At Encinitas 3D, we’re always exploring new ways to merge data, creativity, and technology. Estuary was born out of that drive—a quiet but powerful system designed to feed our machine learning projects with rich, diverse, and continuous data.
The concept started simple: so much valuable data exists in public APIs, imagery, web feeds, and open datasets, but it’s scattered and rarely structured in a way that makes sense for machine learning. Real-time access is easy, but what about the historical context needed to detect trends and train accurate predictive models? That’s where Estuary comes in.

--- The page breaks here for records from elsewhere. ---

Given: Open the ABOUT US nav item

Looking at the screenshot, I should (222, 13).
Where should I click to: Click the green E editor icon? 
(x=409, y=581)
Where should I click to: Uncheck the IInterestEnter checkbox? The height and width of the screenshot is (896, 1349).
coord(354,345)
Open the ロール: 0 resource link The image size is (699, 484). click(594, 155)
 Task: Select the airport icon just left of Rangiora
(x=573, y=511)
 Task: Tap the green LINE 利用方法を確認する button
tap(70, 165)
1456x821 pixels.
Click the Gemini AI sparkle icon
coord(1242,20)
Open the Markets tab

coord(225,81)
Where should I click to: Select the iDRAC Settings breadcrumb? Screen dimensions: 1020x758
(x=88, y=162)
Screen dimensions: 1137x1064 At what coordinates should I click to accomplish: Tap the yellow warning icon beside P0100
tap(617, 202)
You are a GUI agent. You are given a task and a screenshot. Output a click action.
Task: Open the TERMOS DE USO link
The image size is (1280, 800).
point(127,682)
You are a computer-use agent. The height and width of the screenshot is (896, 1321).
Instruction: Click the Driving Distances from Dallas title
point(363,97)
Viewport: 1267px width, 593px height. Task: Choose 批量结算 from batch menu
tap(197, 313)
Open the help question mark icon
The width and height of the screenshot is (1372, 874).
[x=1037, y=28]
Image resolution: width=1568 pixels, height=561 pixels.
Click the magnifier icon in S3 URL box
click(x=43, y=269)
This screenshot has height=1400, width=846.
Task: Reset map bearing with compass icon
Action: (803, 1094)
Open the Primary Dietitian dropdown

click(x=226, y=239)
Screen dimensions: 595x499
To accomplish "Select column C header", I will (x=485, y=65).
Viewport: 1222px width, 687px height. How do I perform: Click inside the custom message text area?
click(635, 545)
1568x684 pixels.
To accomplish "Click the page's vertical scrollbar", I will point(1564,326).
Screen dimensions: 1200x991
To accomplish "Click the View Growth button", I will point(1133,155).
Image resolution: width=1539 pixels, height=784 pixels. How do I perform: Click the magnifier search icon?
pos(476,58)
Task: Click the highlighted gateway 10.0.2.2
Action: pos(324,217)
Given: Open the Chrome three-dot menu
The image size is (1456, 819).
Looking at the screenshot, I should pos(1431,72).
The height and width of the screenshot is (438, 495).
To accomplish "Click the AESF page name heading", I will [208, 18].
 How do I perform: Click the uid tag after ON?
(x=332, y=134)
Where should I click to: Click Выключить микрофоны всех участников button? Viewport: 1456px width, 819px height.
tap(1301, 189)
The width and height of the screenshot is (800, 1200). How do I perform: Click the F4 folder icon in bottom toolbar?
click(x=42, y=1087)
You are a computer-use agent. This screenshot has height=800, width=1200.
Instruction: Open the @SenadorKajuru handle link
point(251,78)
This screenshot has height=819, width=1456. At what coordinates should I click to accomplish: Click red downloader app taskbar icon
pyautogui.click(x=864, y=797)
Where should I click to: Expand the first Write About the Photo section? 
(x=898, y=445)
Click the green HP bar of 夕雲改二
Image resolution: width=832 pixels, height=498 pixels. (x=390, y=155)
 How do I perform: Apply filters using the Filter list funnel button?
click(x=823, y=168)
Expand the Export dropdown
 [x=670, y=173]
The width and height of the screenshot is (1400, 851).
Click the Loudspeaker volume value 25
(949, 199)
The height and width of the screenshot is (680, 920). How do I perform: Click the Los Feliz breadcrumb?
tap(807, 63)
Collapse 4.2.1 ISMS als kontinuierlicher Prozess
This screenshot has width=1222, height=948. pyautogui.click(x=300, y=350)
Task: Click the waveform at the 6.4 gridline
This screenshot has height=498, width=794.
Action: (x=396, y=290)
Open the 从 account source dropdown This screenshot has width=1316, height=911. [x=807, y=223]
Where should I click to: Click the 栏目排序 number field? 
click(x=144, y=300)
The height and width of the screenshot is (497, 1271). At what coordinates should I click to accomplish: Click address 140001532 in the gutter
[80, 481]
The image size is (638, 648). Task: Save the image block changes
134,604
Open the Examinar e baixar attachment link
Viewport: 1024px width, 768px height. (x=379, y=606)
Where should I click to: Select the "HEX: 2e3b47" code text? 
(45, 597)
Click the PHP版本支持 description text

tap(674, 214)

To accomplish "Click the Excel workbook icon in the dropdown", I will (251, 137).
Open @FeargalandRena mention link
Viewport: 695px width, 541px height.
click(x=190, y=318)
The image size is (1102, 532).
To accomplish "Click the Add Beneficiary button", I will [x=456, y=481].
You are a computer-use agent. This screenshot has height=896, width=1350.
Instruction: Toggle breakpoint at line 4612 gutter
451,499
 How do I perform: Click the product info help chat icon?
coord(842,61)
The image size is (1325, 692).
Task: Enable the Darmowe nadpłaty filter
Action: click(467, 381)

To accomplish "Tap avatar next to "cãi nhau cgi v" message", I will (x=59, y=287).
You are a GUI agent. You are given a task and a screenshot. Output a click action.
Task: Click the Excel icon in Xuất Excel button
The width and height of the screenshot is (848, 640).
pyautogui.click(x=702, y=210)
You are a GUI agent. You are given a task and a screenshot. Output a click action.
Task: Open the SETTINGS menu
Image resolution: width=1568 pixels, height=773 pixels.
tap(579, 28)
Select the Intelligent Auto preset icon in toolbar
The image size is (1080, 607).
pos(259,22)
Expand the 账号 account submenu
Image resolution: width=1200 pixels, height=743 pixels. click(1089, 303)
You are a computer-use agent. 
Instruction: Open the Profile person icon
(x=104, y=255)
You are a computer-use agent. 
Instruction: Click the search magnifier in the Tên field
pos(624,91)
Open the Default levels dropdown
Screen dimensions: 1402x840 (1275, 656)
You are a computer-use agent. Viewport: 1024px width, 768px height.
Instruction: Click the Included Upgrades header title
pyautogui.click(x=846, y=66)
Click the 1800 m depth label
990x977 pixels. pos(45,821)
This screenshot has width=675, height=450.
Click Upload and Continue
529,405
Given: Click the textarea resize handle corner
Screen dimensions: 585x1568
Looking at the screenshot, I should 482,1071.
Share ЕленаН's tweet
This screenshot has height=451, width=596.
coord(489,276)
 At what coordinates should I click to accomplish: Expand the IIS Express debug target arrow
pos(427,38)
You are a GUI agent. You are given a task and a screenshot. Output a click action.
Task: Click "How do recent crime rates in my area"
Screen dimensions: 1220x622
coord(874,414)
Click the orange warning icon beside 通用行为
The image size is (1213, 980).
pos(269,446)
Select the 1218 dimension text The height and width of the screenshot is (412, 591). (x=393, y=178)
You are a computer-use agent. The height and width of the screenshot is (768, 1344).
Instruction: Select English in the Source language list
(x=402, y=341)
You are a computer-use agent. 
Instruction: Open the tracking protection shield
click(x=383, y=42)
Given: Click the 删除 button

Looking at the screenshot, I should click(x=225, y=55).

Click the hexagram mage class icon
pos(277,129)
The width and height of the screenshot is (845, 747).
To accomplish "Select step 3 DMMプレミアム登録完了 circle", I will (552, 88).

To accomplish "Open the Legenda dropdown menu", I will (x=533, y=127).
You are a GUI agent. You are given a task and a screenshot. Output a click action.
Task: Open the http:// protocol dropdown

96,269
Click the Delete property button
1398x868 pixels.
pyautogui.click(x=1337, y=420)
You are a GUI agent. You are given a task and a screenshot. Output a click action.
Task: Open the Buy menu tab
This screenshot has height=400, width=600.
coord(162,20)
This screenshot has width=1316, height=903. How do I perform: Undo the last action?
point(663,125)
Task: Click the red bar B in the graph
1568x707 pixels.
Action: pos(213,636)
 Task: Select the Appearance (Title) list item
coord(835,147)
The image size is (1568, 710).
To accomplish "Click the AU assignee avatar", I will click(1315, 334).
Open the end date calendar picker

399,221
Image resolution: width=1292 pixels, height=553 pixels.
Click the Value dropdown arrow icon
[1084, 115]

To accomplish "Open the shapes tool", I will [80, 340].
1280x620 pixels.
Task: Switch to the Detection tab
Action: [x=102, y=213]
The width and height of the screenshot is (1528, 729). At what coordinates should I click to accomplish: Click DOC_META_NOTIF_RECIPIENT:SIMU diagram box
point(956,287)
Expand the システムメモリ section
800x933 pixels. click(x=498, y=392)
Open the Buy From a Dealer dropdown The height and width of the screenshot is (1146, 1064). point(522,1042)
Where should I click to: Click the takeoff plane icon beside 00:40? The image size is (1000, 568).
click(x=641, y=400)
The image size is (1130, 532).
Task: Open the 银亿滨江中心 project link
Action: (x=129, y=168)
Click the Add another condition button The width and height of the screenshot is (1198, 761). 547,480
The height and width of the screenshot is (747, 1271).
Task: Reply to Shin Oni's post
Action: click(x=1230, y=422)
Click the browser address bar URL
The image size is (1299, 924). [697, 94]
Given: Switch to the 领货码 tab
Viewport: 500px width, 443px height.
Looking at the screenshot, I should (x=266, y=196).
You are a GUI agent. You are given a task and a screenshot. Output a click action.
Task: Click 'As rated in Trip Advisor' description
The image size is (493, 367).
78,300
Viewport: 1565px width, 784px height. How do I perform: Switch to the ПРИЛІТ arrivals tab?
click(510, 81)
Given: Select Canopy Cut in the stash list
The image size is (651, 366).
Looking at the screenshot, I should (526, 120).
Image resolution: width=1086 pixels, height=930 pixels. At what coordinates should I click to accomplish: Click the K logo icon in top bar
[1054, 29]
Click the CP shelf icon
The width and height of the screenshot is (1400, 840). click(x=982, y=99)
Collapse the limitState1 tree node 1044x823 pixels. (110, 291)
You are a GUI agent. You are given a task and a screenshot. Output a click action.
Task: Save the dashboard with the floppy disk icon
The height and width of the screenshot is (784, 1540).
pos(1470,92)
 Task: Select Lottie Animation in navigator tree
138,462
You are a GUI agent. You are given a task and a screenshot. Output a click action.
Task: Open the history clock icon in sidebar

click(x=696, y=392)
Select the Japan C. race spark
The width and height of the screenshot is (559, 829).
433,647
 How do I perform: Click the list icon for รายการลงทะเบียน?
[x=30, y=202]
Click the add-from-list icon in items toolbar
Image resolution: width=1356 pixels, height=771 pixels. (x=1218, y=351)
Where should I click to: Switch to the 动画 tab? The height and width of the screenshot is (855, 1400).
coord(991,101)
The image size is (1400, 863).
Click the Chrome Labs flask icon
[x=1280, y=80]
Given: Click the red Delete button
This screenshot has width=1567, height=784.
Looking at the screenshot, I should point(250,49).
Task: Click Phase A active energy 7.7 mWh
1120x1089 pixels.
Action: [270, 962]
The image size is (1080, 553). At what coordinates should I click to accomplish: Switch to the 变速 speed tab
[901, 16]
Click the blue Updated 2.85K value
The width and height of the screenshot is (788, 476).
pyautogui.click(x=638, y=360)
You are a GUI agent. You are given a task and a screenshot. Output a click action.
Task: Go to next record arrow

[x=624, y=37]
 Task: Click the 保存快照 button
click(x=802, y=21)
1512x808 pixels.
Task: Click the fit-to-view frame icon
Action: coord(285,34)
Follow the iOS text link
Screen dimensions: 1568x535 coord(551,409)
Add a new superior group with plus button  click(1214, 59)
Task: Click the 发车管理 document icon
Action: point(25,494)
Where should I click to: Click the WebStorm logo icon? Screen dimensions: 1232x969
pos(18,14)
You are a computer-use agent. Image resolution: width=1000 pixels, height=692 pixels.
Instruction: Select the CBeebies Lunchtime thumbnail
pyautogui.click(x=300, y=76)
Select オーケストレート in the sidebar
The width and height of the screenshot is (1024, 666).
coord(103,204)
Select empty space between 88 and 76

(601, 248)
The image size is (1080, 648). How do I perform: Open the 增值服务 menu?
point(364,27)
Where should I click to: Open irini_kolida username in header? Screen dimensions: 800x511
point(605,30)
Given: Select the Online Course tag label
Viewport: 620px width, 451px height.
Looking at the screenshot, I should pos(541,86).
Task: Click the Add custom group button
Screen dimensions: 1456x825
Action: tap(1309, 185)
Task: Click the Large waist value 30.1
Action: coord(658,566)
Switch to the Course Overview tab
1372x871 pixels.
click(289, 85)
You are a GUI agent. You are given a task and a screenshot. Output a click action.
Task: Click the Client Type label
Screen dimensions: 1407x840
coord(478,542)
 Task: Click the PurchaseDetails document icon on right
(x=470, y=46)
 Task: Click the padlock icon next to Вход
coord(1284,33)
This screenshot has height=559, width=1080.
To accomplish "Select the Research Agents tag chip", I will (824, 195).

Estuary continuously gathers and organizes digital content from a variety of sources, from weather and traffic data to event schedules and satellite imagery. It does this just-in-time (JIT), but also stores and structures the historical layers that reveal long-term patterns. This foundation enables us to train models that not only react to the present moment but also anticipate what’s next.
We’re currently applying Estuary’s pipeline to public data in the Seattle area in partnership with local events and sports organizations. The system ingests, cleans, and standardizes information, then makes it trivially easy to inject into our data science workflows. Whether the goal is predicting crowd flow, identifying correlations between weather and attendance, or training geospatial forecasting models, Estuary provides the structured foundation every ML system needs.
What makes Estuary special isn’t flash—it’s reliability. It’s been running 24/7 for nearly a year, battle-tested by our teams, and has proven itself a cornerstone of our data infrastructure. Think of it as the tide beneath the surface: steady, consistent, and essential.
As we continue expanding Estuary’s reach, the goal remains the same—turning the constant stream of available data into something meaningful, insightful, and ultimately transformative for how we understand and predict the world around us.